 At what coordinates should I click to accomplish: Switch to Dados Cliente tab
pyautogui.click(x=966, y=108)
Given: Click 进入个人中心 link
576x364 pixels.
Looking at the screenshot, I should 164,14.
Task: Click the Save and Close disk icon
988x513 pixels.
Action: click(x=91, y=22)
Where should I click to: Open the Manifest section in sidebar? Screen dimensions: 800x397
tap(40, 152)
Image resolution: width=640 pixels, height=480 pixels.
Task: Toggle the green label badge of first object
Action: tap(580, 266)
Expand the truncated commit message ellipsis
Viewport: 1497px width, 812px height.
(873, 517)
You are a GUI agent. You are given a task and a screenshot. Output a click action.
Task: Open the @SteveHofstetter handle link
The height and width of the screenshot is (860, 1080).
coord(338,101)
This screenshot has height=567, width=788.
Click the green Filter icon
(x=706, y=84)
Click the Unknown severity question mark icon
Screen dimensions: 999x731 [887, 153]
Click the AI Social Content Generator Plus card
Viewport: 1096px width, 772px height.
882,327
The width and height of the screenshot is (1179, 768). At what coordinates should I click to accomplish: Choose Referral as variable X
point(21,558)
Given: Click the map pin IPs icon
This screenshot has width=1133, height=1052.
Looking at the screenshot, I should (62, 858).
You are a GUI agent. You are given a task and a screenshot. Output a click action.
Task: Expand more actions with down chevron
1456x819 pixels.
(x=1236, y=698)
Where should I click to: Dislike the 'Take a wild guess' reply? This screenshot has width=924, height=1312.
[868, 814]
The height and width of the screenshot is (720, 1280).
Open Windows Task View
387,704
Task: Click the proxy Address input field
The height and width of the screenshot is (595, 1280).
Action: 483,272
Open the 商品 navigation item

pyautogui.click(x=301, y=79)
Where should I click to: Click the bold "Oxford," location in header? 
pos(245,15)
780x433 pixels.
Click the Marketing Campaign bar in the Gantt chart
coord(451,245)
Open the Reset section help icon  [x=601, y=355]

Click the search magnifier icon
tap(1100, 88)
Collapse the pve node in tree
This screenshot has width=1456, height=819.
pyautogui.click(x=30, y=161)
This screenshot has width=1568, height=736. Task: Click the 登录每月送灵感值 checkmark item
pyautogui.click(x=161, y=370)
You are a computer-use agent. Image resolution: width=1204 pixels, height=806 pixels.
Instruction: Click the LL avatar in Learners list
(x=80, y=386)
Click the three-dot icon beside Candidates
● ● ● ●
WORK TO DO: Rewrite the listing above as a numbered list, beginning with its first line and ending with the line that contains "Screen dimensions: 999x731 [887, 153]", and drop any blank lines.

CORRECT RESPONSE:
1.  At what coordinates should I click to accomplish: Switch to Dados Cliente tab
2. pyautogui.click(x=966, y=108)
3. Given: Click 进入个人中心 link
4. 576x364 pixels.
5. Looking at the screenshot, I should 164,14.
6. Task: Click the Save and Close disk icon
7. 988x513 pixels.
8. Action: click(x=91, y=22)
9. Where should I click to: Open the Manifest section in sidebar? Screen dimensions: 800x397
10. tap(40, 152)
11. Image resolution: width=640 pixels, height=480 pixels.
12. Task: Toggle the green label badge of first object
13. Action: tap(580, 266)
14. Expand the truncated commit message ellipsis
15. Viewport: 1497px width, 812px height.
16. (873, 517)
17. You are a GUI agent. You are given a task and a screenshot. Output a click action.
18. Task: Open the @SteveHofstetter handle link
19. The height and width of the screenshot is (860, 1080).
20. coord(338,101)
21. This screenshot has height=567, width=788.
22. Click the green Filter icon
23. (x=706, y=84)
24. Click the Unknown severity question mark icon
25. Screen dimensions: 999x731 [887, 153]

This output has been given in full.